Objective: To investigate the influence of stellate ganglion block on the prognosis of patients with hypertensive intracerebral hemorrhage according to the inclusion criteria and whether the complications such as rebleeding and pulmonary infection are related to the occurrence of complications such as recurrent hemorrhage and pulmonary infection. The use of ganglion blockade in the clinical application of cerebrovascular disease and possible risks. Methods: A total of 138 patients with hypertensive intracerebral hemorrhage who were treated with different treatments in neurosurgery from March 2013 to December 2015 were included in the study. Among them, 67 patients in the treatment group (MAC diameter algorithm stellate ganglion block + conventional treatment) and 71 patients in the control group were collected. The medical records of the two groups were collected for retrospective analysis.
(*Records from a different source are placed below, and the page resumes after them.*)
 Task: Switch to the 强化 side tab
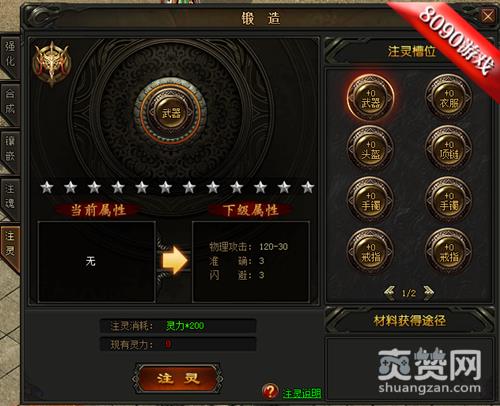click(x=10, y=55)

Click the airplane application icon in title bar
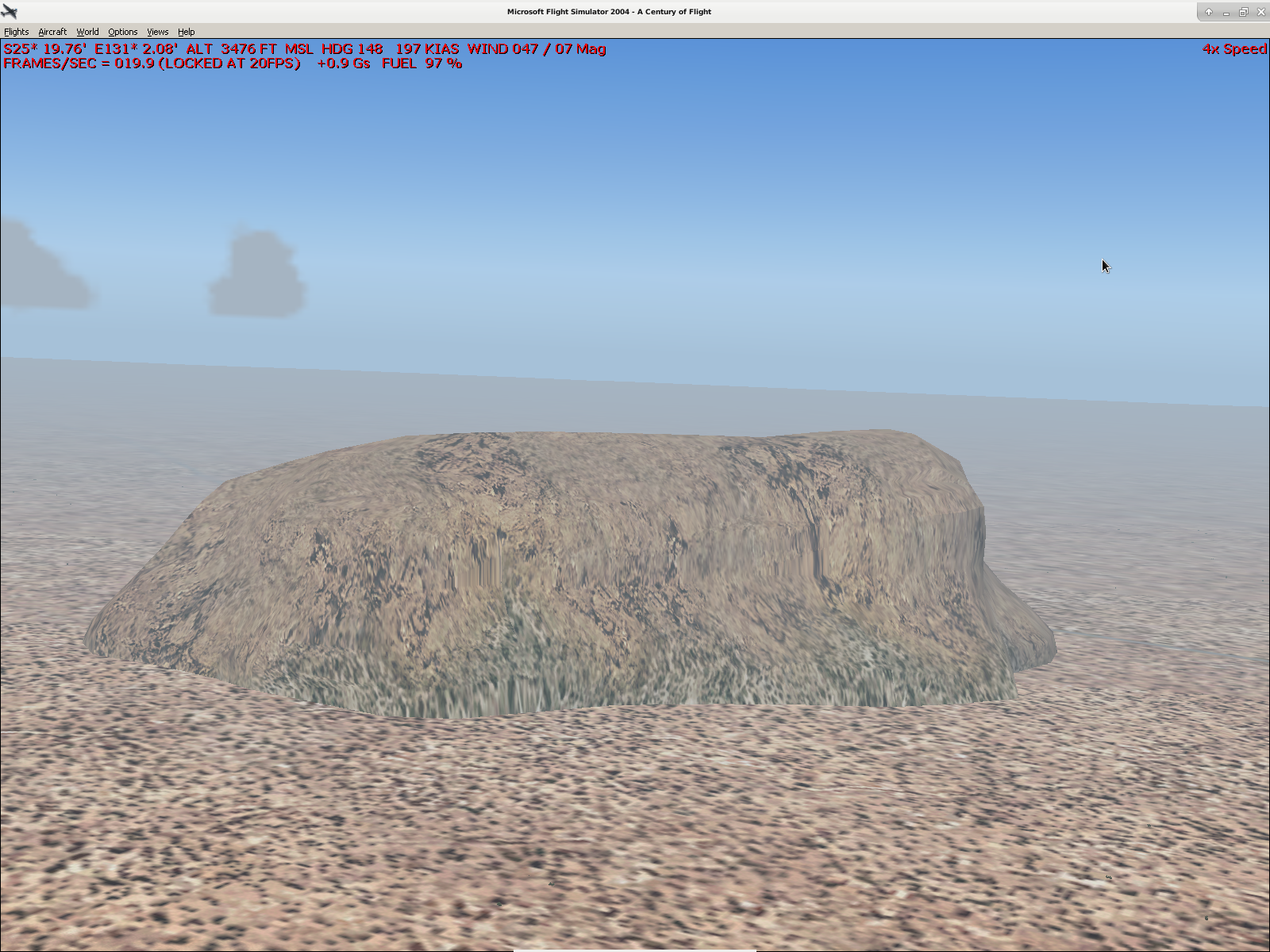click(x=10, y=11)
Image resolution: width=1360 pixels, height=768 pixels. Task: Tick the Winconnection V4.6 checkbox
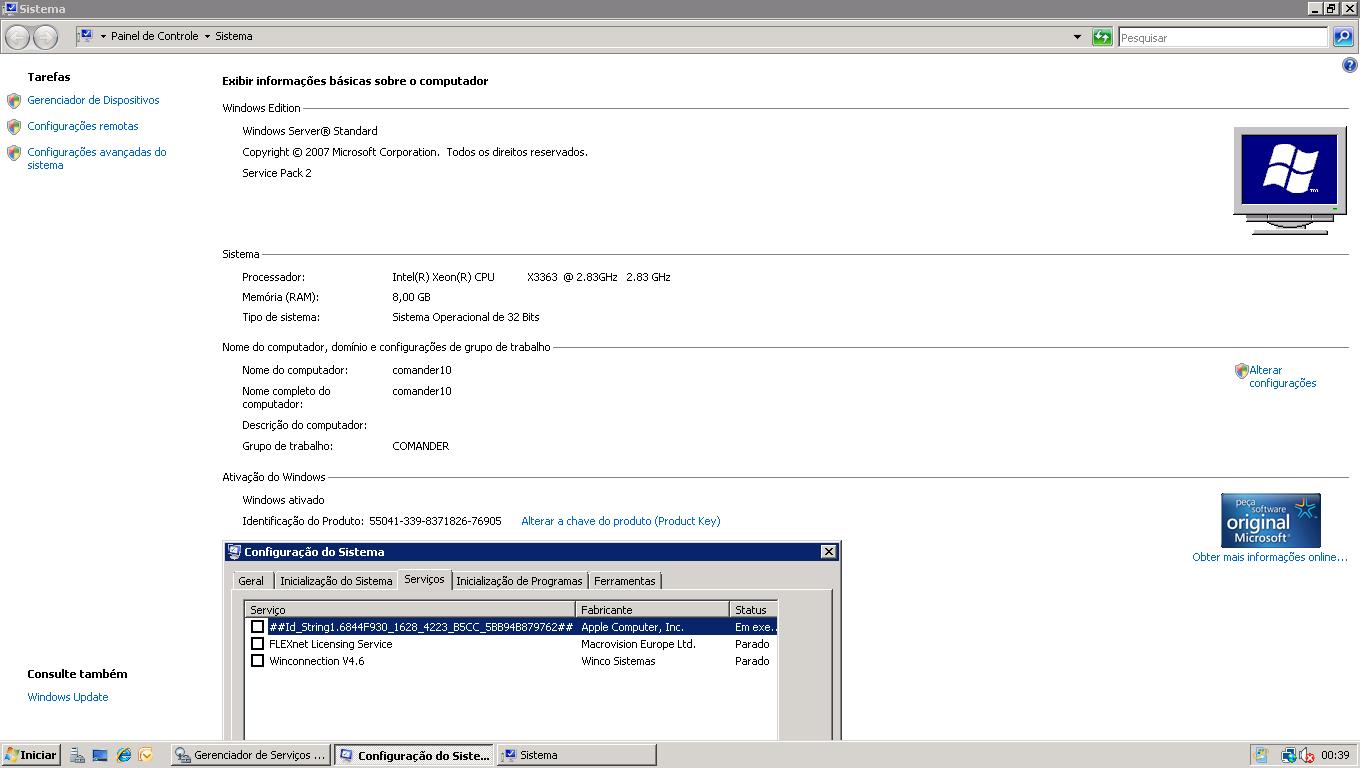[x=257, y=661]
Result: There was a difference in the prognosis between the two groups (P = 0.042). There was a difference in the prognosis between the early planetary ganglion block and the late planetary ganglion block in the treatment group (P = 0.043). There were no statistically significant differences between the two groups in the incidence of pulmonary infection (P = 0.194) and rebleeding (P = 0.856) during treatment. Conclusion: Stellate ganglion block is helpful for the prognosis of patients with hypertensive intracerebral hemorrhage. Based on MAC diameter algorithm, stellate ganglion block as a minimally invasive, simple, safe and easy-to-use minimally invasive treatment method has certain curative effect on patients with hypertensive cerebral hemorrhage, especially in early application, which is worthy of clinical promotion.